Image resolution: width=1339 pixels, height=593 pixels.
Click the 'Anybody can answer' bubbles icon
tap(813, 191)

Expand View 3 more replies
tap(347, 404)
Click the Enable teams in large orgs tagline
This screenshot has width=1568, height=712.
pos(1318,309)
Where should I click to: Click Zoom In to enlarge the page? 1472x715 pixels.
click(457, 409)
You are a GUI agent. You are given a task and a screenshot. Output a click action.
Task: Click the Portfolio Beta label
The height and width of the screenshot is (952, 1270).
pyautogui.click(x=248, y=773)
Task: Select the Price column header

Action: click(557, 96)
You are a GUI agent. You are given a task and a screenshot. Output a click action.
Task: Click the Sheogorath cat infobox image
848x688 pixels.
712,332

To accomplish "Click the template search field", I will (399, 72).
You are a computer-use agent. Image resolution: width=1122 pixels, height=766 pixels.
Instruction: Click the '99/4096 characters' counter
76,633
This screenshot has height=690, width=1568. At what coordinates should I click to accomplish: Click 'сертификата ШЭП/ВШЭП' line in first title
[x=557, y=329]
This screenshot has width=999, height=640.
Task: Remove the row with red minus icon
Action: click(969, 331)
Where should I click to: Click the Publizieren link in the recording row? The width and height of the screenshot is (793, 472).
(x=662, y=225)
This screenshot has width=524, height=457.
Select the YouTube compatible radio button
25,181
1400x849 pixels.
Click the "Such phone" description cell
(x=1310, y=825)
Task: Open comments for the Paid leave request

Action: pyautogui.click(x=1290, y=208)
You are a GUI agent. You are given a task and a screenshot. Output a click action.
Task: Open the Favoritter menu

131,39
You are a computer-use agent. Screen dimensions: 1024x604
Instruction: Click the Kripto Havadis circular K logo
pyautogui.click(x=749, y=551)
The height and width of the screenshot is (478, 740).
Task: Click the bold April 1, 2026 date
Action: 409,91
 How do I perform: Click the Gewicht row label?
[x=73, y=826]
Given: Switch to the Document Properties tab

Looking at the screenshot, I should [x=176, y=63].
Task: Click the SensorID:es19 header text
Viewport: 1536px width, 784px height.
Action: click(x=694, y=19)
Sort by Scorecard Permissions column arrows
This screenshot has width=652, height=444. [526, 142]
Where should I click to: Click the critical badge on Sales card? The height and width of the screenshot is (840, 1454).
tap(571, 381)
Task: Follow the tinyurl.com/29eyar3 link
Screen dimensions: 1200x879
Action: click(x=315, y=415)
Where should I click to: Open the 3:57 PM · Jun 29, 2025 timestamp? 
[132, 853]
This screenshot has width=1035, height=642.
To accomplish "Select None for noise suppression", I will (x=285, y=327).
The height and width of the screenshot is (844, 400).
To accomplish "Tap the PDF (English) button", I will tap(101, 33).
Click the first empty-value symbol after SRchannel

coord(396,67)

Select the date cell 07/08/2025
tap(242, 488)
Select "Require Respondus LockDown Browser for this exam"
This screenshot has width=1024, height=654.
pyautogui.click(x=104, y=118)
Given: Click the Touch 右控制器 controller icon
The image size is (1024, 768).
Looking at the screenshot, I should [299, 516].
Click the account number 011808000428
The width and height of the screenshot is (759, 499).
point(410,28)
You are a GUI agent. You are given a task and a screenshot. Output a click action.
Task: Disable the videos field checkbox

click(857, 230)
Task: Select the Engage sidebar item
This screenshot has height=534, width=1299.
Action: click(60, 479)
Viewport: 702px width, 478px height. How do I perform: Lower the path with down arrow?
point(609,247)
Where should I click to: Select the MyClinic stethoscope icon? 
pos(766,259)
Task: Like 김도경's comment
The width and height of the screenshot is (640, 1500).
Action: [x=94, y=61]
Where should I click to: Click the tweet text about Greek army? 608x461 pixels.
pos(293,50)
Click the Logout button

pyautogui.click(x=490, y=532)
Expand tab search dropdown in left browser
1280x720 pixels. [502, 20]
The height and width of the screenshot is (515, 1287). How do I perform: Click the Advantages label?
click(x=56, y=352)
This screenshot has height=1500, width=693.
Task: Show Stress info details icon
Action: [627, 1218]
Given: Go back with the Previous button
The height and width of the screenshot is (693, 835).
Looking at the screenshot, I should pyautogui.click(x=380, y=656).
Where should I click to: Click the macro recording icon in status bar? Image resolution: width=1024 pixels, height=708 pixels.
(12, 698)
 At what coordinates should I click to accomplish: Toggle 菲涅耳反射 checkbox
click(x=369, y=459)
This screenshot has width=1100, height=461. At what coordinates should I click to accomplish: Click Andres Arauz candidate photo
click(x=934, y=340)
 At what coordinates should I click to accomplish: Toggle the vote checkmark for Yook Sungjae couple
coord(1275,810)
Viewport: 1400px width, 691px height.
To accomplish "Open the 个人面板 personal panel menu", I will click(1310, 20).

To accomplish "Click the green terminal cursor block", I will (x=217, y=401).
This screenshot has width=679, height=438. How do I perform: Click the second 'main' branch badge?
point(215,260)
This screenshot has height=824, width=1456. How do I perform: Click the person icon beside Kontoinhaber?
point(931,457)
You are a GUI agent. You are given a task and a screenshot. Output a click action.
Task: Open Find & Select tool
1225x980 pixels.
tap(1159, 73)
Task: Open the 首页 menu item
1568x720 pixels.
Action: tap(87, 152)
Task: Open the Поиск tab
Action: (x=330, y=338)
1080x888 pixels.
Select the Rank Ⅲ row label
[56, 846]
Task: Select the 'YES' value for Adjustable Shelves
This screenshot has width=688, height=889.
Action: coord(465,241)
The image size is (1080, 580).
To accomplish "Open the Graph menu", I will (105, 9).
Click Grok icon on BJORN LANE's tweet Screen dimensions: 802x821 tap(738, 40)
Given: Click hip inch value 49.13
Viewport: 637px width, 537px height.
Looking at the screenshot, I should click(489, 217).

# [TASK ITEM]
The line containing "Click Grok icon" and all lines after it, through the last line of the data, should be retyped exactly.

# [YOUR RESPONSE]
Click Grok icon on BJORN LANE's tweet Screen dimensions: 802x821 tap(738, 40)
Given: Click hip inch value 49.13
Viewport: 637px width, 537px height.
Looking at the screenshot, I should click(489, 217).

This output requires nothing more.